Using lagged values of endogenous variables as instruments.

Test for higher order serial correlation in residuals, under the null of no correlation.

Test for instrument validity, under the null of valid instruments.

For our overall sample, private consumption is significantly dependent on investment. As shown in column 1, the instant effect is largest, but investment up to 3 years prior also has an impact. Overall, a 10 percent increase in investment increases private consumption by around 2 percent in the first year and up to 3 percent over time. Private consumption is also persistent, suggesting some self-sustenance, with around 70 percent of its growth in the current year explained by that in the previous year.
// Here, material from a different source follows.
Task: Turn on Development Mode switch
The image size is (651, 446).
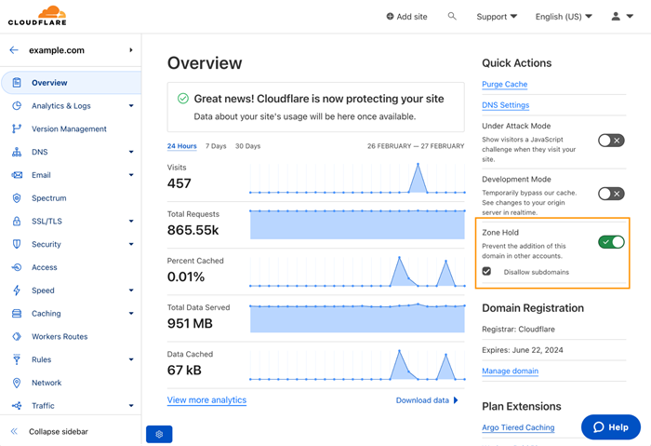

Since 2000, however, consumption seems to have become more dependent on investment. Columns 2 and 3 suggest that while the immediate impact of investment is similar in the pre-and post-2000 periods, the overall impact has become stronger in the latter period, with a 10 percent increase in investment leading to an increase of up to 6 percent in private consumption over three years. Over the same period, there is also less evidence of self-sustaining private consumption, with both the lagged dependent variable and lagged GDPadj either insignificant or having a much smaller impact on private consumption growth. This finding is suggestive of elevated investment beginning to strain absorptive capacity in the recent period, with investment leading to a direct impact that private consumption has become more sensitive to, but no longer eliciting a strong and sustained indirect response.
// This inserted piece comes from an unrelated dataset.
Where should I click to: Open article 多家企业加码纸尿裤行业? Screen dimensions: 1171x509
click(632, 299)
Taking the entire time-period of our sample, there appears to be some self-sustenance of private consumption in both coastal and inland regions but the latter are more dependent on direct support from investment (columns 4 and 5) In the coastal regions, there is no direct dependence of private consumption on investment, while for the inland regions a 10 percent increase in investment leads to a 2.5-3 percent increase in private consumption over time (as found in the overall sample).

However, our sub-sample analysis uncovers important divergences between coastal and non-coastal areas. While the behavior of private consumption and its relationship with our control variables was broadly similar across coastal and inland provinces before 2000, it has diverged significantly since then.

On the one hand, for coastal areas, private consumption has become more self-sustaining and less reliant on investment over time (columns 6 and 7). While the effect of investment on private consumption used to be large and tangible pre-2000, it is now insignificant. In that sense, private consumption has become more self-sustaining, as evidenced by a larger coefficient on lagged private consumption than in the earlier period.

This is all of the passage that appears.